JAMA Internal Medicine
- Discipline: Internal medicine
- Language: English
- Edited by: Sharon K. Inouye

Publication details
- Former name(s): A.M.A. Archives of Internal Medicine, Archives of Internal Medicine
- History: 1908–present
- Publisher: American Medical Association (United States)
- Frequency: Monthly
- Impact factor: 39.0 (2022)

Standard abbreviations
- ISO 4: JAMA Intern. Med.

Indexing
- ISSN: 2168-6106 (print) 2168-6114 (web)

Links
- Journal homepage;

= JAMA Internal Medicine =

JAMA Internal Medicine is a monthly peer-reviewed medical journal published by the American Medical Association. It was established in 1908 as the Archives of Internal Medicine and obtained its current title in 2013. It covers all aspects of internal medicine, including cardiovascular disease, geriatrics, infectious disease, gastroenterology, endocrinology, allergy, and immunology. Sharon K. Inouye of Harvard Medical School and Beth Israel Deaconess Hospital became the journal editor-in-chief on July 1, 2023, succeeding Rita F. Redberg of the University of California, San Francisco.

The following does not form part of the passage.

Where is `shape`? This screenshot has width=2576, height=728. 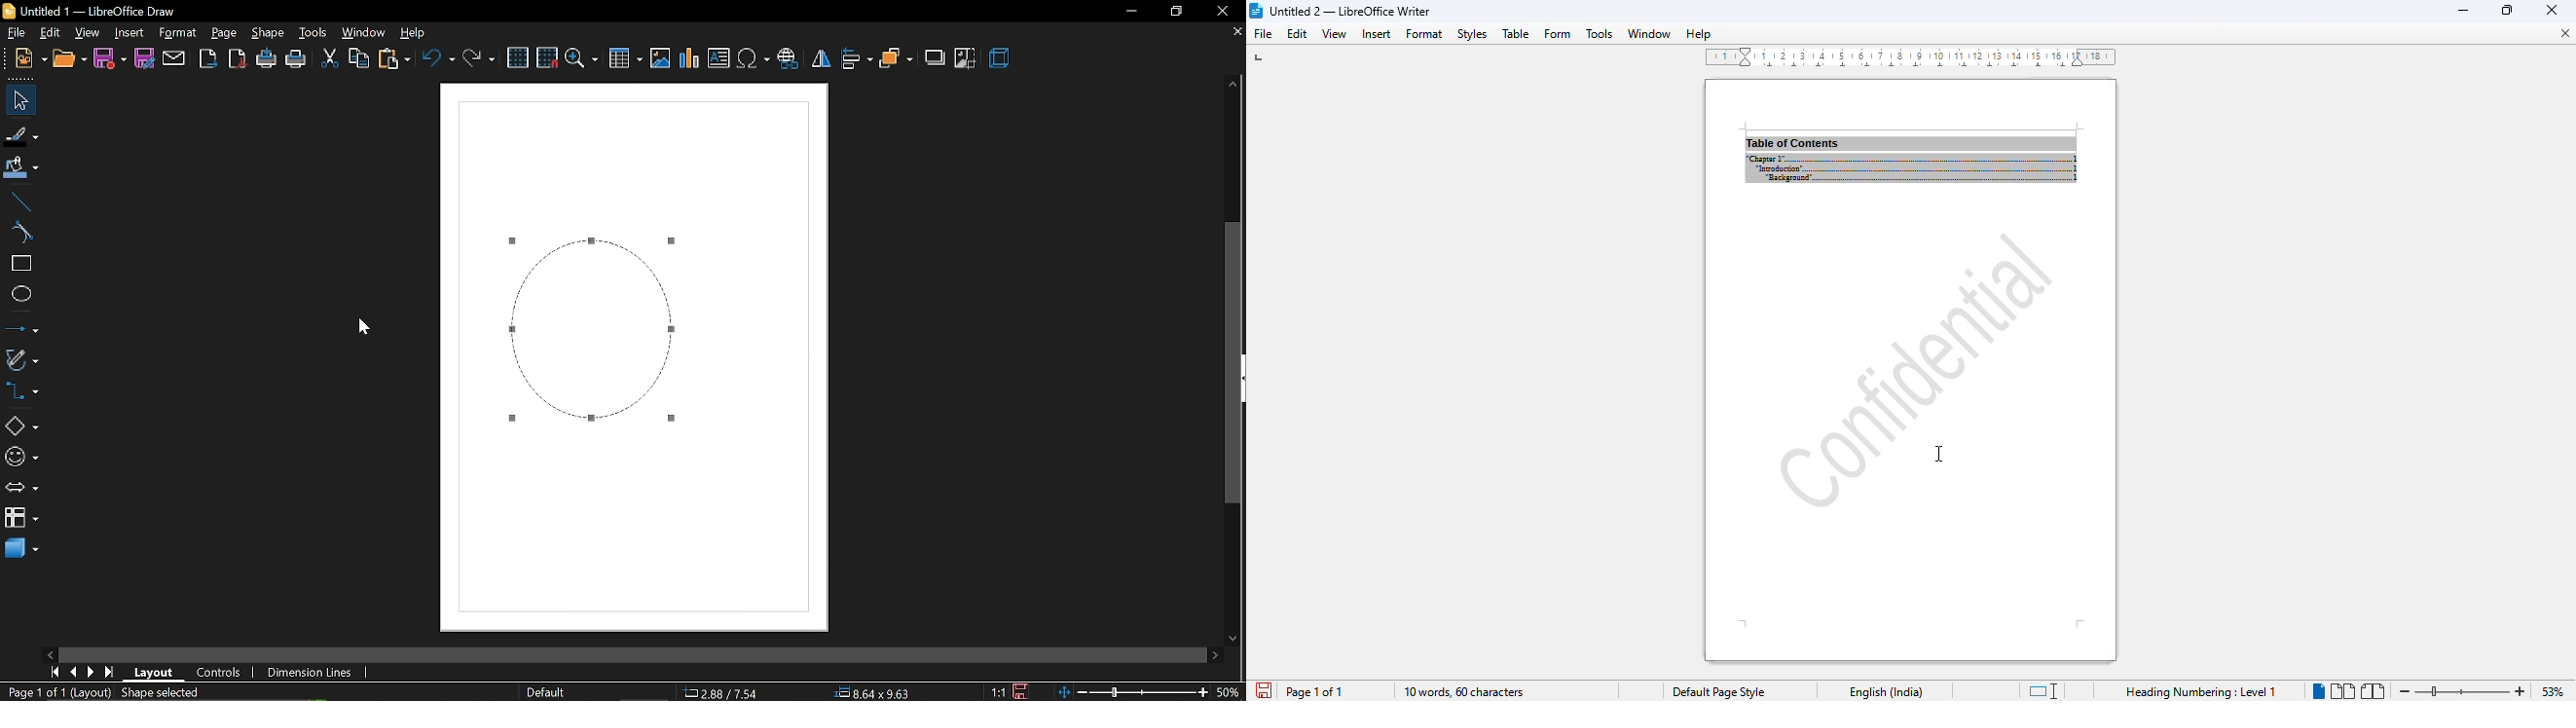
shape is located at coordinates (270, 31).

According to Journal Citation Reports, the journal's 2022 impact factor is 39.0, ranking it 7th out of 168 journals in the category "Medicine, General & Internal".

==Naming history==

JAMA Internal Medicine – Historical name changes
| Title | Year | ISSN |
|---|---|---|
| JAMA Internal Medicine | 2013–present | 2168-6114 |
| Archives of Internal Medicine | 1960–2012 | 0003-9926 |
| A.M.A. Archives of Internal Medicine | 1950–1960 | 0888-2479 |
| Archives of Internal Medicine (Chicago, Ill.: 1908) | 1908–1950 | 0730-188X |

== Abstracting and indexing ==
The journal is abstracted and indexed in Index Medicus/MEDLINE/PubMed.